Requests:
- a) Summarize the text on the forging ratio of special steel in two sentences.
- b) Write out the text on forging ratio word for word, from "Generally, a forging" to "to the process.".

Extract provided:

++++++++++++++++++++

The forging ratio of special steel is one of the key parameters in the forging process, which directly affects the material’s density, grain refinement, mechanical properties and defect elimination effect. Its specific value varies depending on the material type, application and process requirements, and usually needs to be determined by combining theoretical calculations and practical experience. The following is a detailed analysis:
1. Definition & Calculation Method of Forging Ratio
Forging ratio is an indicator to measure the degree of plastic deformation of forgings, which is usually calculated in the following two ways:
- Cross-sectional area ratio: forging ratio = original cross-sectional area/cross-sectional area after forging
- Length ratio: forging ratio = length after forging/original length
For example, if a cylindrical billet is forged from a diameter of 200mm to 100mm, the forging ratio is ((200/100)^2 = 4). In the drawing process, if the cross-sectional area is reduced from 1000mm² to 250mm², the forging ratio is (1000/250 = 4).
Generally, a forging ratio > 2 is required to effectively improve the material structure, but the specific value needs to be adjusted according to the process.

++++++++++++++++++++

Information supplied:
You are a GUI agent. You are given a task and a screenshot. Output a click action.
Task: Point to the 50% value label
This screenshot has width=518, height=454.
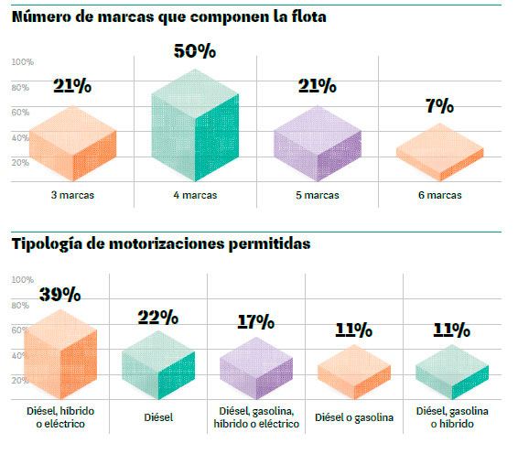194,51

++++++++++++++++++++

Answers to the exercises:
- a) The forging ratio of special steel is a key forging parameter that directly affects the material's density, grain refinement, mechanical properties and defect elimination, and its value depends on material type, application and process requirements. It measures the degree of plastic deformation and is calculated either as original cross-sectional area divided by cross-sectional area after forging or as length after forging divided by original length, with a ratio above 2 generally required to effectively improve the material structure.

- b)
Generally, a forging ratio > 2 is required to effectively improve the material structure, but the specific value needs to be adjusted according to the process.